Ferner begehre ich, mein liebes Weib, du wollest doch die gottesfürchtigen Brüder und Schwestern, wenn es sich passen will, von meinetwegen mit dem Frieden des Herrn herzlich grüßen und ihnen sagen, mein ernstliches Begehren an sie alle sei, daß sie an uns arme Gefangene, als ihre Mitbrüder, denken und helfen wollen, zu Gott zu flehen, daß wir des Herrn Krieg führen mögen und uns helfen wollen, das Feld zu behalten, damit wir es zu seinem Preise und unserer Seligkeit ausführen mögen; wünschen ihnen allen von unserer Seite gute Nacht, wenn ich etwa nicht wieder schreiben kann. So will ich auch dir, mein liebes Weib, mein Fleisch und Blut, gute Nacht sagen; gute Nacht, meine beständige Nothelferin, gute Nacht, getreue Freundin auf Erden; der Herr sei gelobt, der dich mir gegeben hat, du mein Schaf, die mich allezeit in meiner Trübsal getröstet hat. Gute Nacht, meine Susanna, mein Abraham, mein Isaak; gute Nacht Janneken, meine Allerliebste auf Erden, die mir sechs Kinder geboren hat; ich hoffe bald bei dreien derselben in der Ruhe zu sein. Der allmächtige Gott, dem kein Ding unmöglich ist, und der alles in seiner Hand hat, wolle dich, mein auserwähltes Weib, mit den andern drei unschuldigen Schäflein zu seinem ewigen Leben bewahren. Ach, mein Schaf, meine J. V., das wolle uns der allmächtige Gott gönnen, daß wir mit unsern Kindlein zu dem Herrn kommen und miteinander vor dem Throne des Lammes und der Majestät unseres Gottes fröhlich sein mögen, Amen. Gott wolle dich bewahren, mein liebes Weib, in der Tauben Einfalt, in der Kinder Unschuld und der Schlangen Klugheit, und wolle dich zu seinem ewigen Erbe bringen. Sei dem Herrn und dem reichen Worte seiner Gnade anbefohlen. Von mir, deinem Manne, H. V., gebunden um der ewigen Wahrheit willen zu Rypermonde mit Fesseln an meinen Beinen.
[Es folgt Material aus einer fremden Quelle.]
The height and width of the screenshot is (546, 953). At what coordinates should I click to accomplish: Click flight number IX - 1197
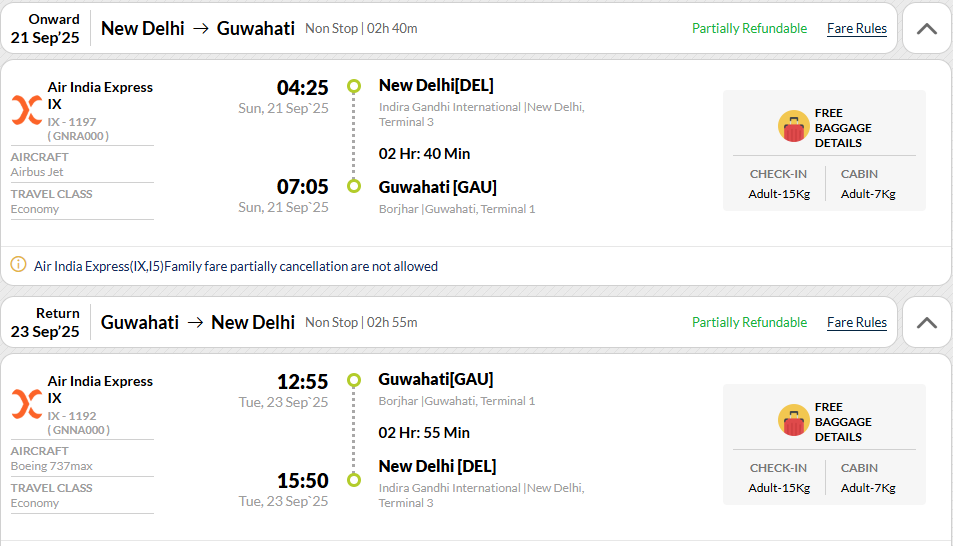[72, 122]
Maeyken lässt dich und alle Gottesfürchtigen mit dem Frieden des Herrn herzlich grüßen; auch grüße uns insbesondere die Haushaltung zu D. Mein freundliches Begehren ist, du wollest die alte Mutter mit ihren Töchtern bitten, daß sie sofort ihre Lenden mit dem Gürtel der Wahrheit gürten und die Schuhe des Evangeliums anziehen wollen, und daß sie sich in das Heerlager Gottes zu der Gemeinde begeben mögen, wo man des Herrn Krieg führt; kommt doch geschwind, meine liebe alte Mutter mit deinen jungen Töchtern, und trage die Rüstung des Herzogs unseres Glaubens, nämlich das Päcklein der Liebe, in welchem ein Helm des Heils liegt, samt einem schönen Federbusche, genannt der Glaube und das rechte Vertrauen; hängt doch den Mantel der Gerechtigkeit darüber, damit der schöne Helm des Heils nicht verroste und der Federbusch nicht nass werde, das ist, daß euer Glauben und Vertrauen zu Gott nicht aufhöre, und ihr mit dem Verzagten und Furchtsamen nicht zurückbleiben mögt, wenn ihr auch seht, daß auf die Gerechten alle Ungewitter, Stürme und Platzregen fallen. Bedenke, mein liebes Schaf, daß alle Gottesfürchtigen hier ihre Namen einschreiben lassen müssen und unter der blutigen Fahne, die Christus Jesus, unser oberster Feldherr, mitten unter seinen Heiligen getragen hat, Soldaten werden müssen, unter dessen Panier ich durch Gottes Gnade jetzt stehe, und hoffe, mit ihm ritterlich zu streiten und gesetzmäßig zu kämpfen, solange ich auf meinen Beinen stehen kann, und ein Atemzug in mir ist.

Hiermit will ich euch, meine lieben Freunde D. und P., so wie den Töchtern, gute Nacht sagen und Gott anbefehlen, samt dem Worte seiner Gnade, in der Hoffnung, daß ihr nachfolgen werdet. Gute Nacht, meine lieben Freunde, an deren Tafel ich das letzte Brot mit Freuden gegessen und Gott zu Ehren ein Liedlein gesungen habe. Gute Nacht, meine lieben Freunde, in der Hoffnung, daß wir miteinander das Brot in dem Reiche Gottes essen, und das Öl der Freuden samt dem neuen Weine trinken werden.

Von mir, H. V., in Banden um des Zeugnisses der Wahrheit willen auf Palmsonntag, im Jahre 1571.